Pauline Boumphrey ( Pauline Firth, later Pauline Firth Haworth; 11 October 1886 – 25 January 1959) was an American sculptor who spent the majority of her career working in Britain.

==Biography==
Boumphrey was born in Boston in Massachusetts but was educated in Britain, attending Roedean School on the English south coast. She settled in London and later lived at Sandiway in Cheshire.

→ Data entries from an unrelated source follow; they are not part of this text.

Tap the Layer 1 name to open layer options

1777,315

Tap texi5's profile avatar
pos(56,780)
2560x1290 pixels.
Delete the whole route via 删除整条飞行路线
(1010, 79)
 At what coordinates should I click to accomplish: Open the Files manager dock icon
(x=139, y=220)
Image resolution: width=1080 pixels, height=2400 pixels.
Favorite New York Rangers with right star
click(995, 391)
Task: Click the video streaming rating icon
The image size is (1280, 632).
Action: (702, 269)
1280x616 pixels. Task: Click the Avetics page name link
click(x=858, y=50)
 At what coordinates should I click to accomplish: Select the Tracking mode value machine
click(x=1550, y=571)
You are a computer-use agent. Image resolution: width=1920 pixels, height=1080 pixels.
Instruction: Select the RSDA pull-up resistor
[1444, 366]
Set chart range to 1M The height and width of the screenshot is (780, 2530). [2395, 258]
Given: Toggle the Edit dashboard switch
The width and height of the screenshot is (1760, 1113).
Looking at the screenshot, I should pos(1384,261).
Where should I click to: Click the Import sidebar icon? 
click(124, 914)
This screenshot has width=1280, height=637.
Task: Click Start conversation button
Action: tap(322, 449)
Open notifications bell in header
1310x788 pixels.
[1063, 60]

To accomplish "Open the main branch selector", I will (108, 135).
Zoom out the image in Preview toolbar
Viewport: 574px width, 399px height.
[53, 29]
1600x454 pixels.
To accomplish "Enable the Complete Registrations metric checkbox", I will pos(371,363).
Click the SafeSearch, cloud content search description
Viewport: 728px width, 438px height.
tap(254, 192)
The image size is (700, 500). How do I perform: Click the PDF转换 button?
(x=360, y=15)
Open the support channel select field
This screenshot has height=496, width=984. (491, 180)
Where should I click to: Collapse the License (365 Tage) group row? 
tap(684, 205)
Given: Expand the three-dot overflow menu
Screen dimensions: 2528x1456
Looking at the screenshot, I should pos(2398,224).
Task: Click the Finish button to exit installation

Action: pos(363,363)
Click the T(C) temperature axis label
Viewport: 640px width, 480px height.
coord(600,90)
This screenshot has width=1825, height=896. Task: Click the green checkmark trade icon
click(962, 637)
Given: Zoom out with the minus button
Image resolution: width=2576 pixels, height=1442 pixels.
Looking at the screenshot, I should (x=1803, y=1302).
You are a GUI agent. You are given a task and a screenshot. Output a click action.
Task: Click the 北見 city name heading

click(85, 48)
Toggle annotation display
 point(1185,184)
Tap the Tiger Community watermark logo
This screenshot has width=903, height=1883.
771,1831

Boumphrey specialised in statuettes and small group compositions, often in bronze, and often of equine subjects. In 1925 she was awarded an honourable mention for a piece she showed at the Salon des Artistes Francais in Paris. Boumphrey also exhibited works at the Royal Academy in London, at the Walker Art Gallery in Liverpool and in Glasgow and Edinburgh. She was a regular exhibitor with the Manchester Academy of Fine Arts and was elected an associate member of that Academy in 1925. Among the works she exhibited in Manchester was a 1942 design for a war memorial to the civilian victims of the Blitz. Boumphrey died in New York in 1959.